Passage
++++
Posted by Erin on 12 Apr 2008 | Tagged as: trip reports, southwest alaska



Under a snowdrift

Blowing rain pierced my eyeballs. Hot sun shone on hills of sparkling snow. Frost caked our fur ruffs in near-zero air. A gentle breeze propelled us floating along cobbled sea cliffs. Swirling snow drifts buried our shelter. Fog and snow flurries whited out the world.

As each shift in the weather transformed the land around us, it seemed like we could have seen it all without moving a step. We were moving through the moods of the world. And for the first few days, it seemed that not moving - physically - might have been a much nicer option.



Into the wind on Gibraltar Lake

Moods of the World

I squinted out of the eyeholes of my smurf-blue balaclava, a wet fringe of fur ruff drawn tight against my face, the hood of my coat as battened down and cinched tight as it could get. And I saw my feet. Squelching in soaking wet ski boots, I carefully maneuvered across hillocks of winter-brown tundra, pools of slush and patches of melting snow in between.



Pass above Amakdedori

I looked up, slowly widening my squint to try and get a look ahead of me. Blowing rain stabbed at my face, forcing me to blink, eyes watering, and quickly return to my foot-focused stare. The wind screamed. Howled. Roared. Blinded by rain and sleet, we leaned into the gale, struggling to make even a few miles of progress. Our skis were useless on the snow-free ground. They stuck up as tall triangular peaks above our food-heavy packs, serving only to make us stumble as they were caught by the wind. A day and a half into this leg and barely ten miles from town, I thought wistfully of Kokhanok’s warm school buildings.

And that ten miles was in entirely the wrong direction.



Through snow-drifted boulders

Detours

Dreaming and scheming with a computer and a map, we’d come up with half a dozen different plans to trek through Katmai Park between Kokhanok and King Salmon, each one more indirect than the last. The Pacific coast at Amakdedori wasn’t even on that original list.



Amakdedori cabin

On the third day of fighting against blowing snow and rain, the idea of continuing east to the ocean was quickly losing its appeal. We stopped for yet another discussion in the lee of one of the few small spruce trees, its top whipping in the gale. I was in favor of ditching the plan and turning west toward King Salmon. Hig was still set on Amakdedori. I agreed to go along for another day. Mostly because if I’ve learned anything on this journey, it’s that for good or bad, sooner or later, conditions will always turn around.
++++
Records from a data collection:
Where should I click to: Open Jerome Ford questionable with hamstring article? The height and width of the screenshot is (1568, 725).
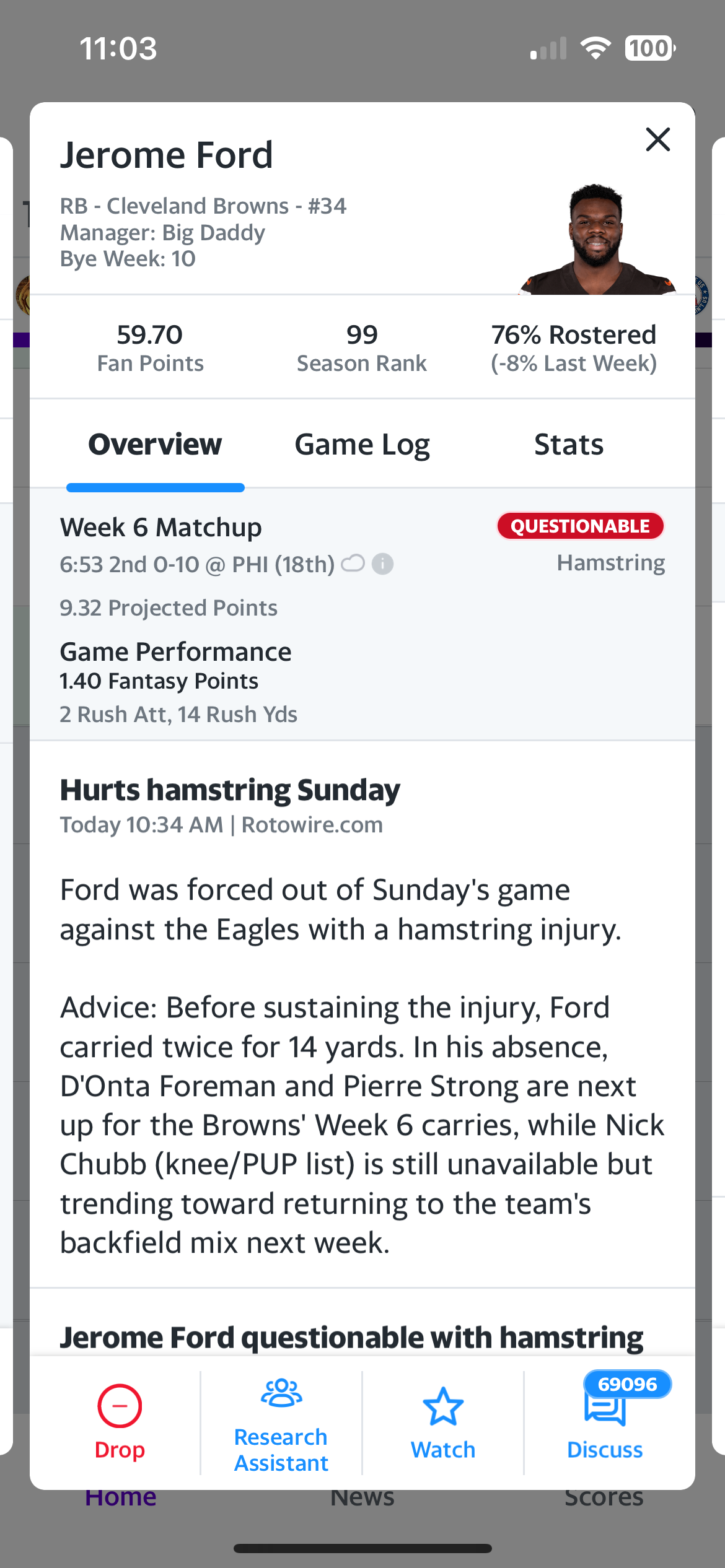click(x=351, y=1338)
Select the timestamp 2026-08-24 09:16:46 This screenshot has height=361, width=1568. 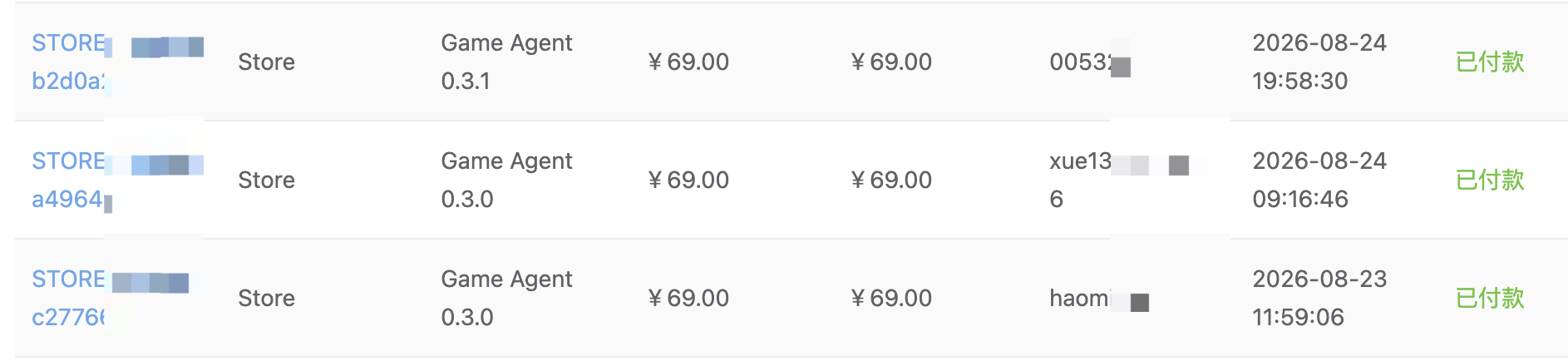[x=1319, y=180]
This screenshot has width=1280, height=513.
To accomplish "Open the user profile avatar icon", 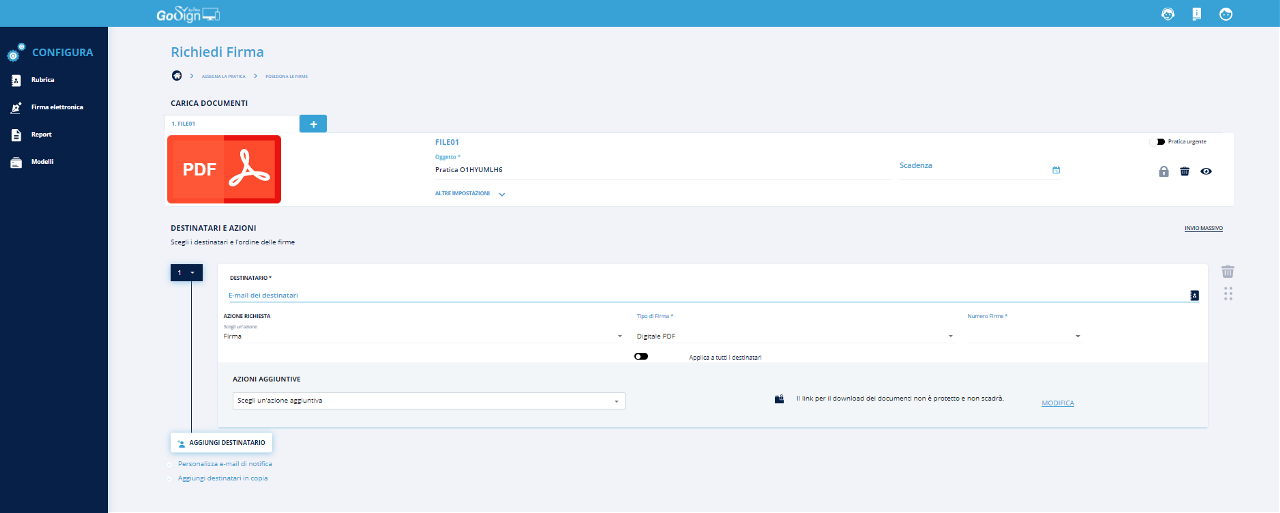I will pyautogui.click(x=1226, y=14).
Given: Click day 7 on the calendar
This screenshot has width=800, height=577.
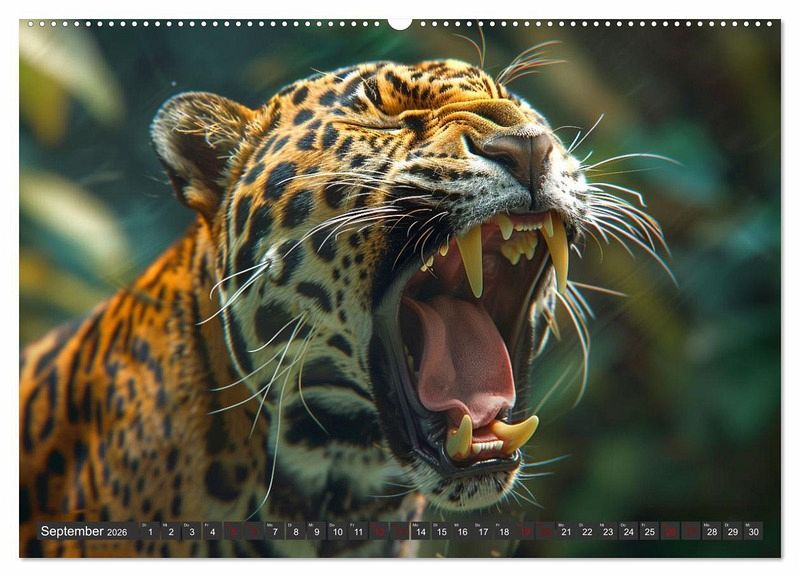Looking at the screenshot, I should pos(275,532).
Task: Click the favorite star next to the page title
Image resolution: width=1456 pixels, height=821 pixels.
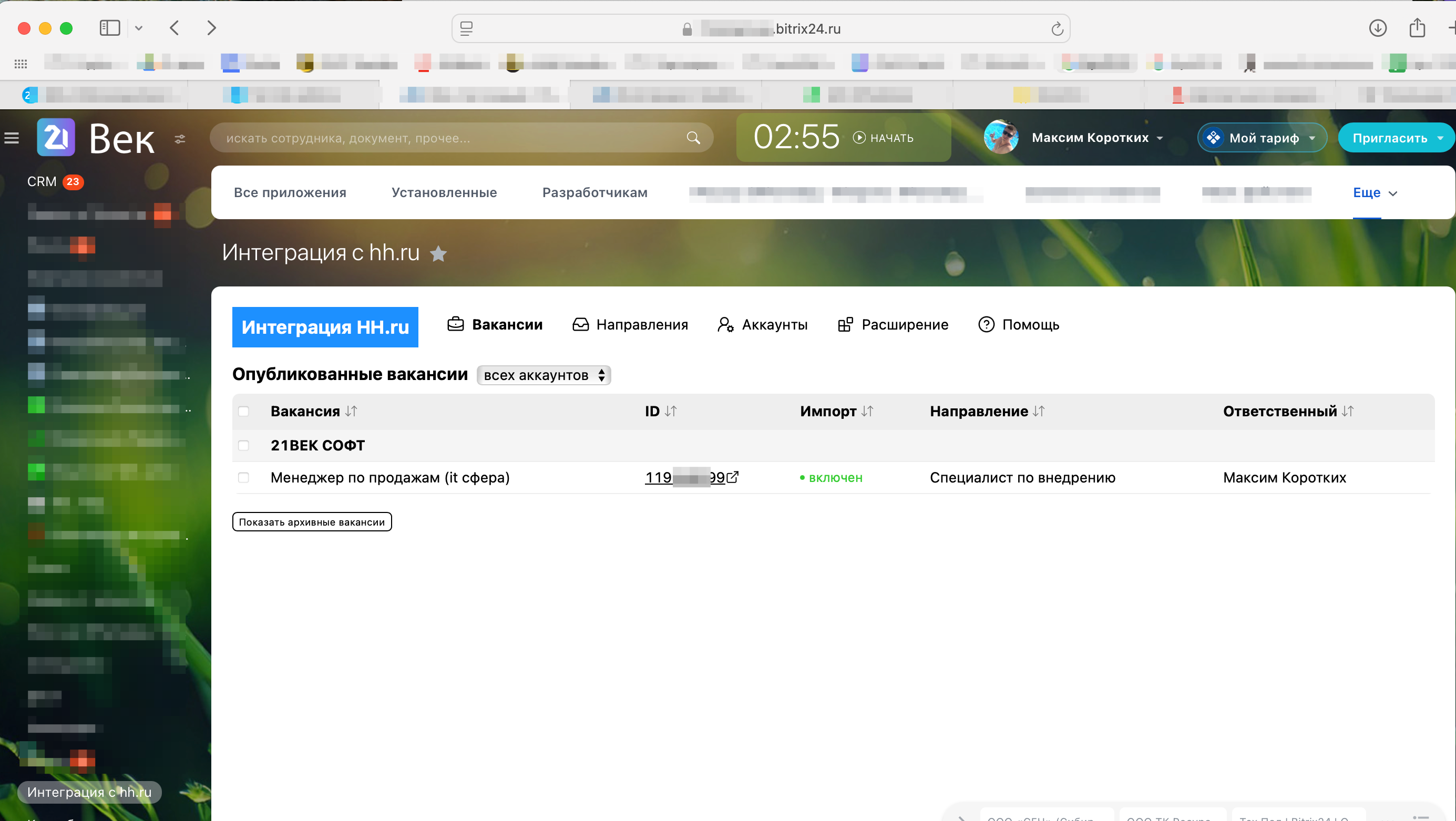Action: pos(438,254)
++++
Exercise A
List the verbs that describe the sound of the wind in the trip report.
Exercise B
Output the lines of the rows from the one with "Task: Click the" through the end of the rows as a Markdown table with the columns No. and Line, skipping blank lines and leaving the pictures out.

Task solution A
screamed, howled, roared

Task solution B
| No. | Line |
|---|---|
| 1 | Task: Click the favorite star next to the page title |
| 2 | Image resolution: width=1456 pixels, height=821 pixels. |
| 3 | Action: pos(438,254) |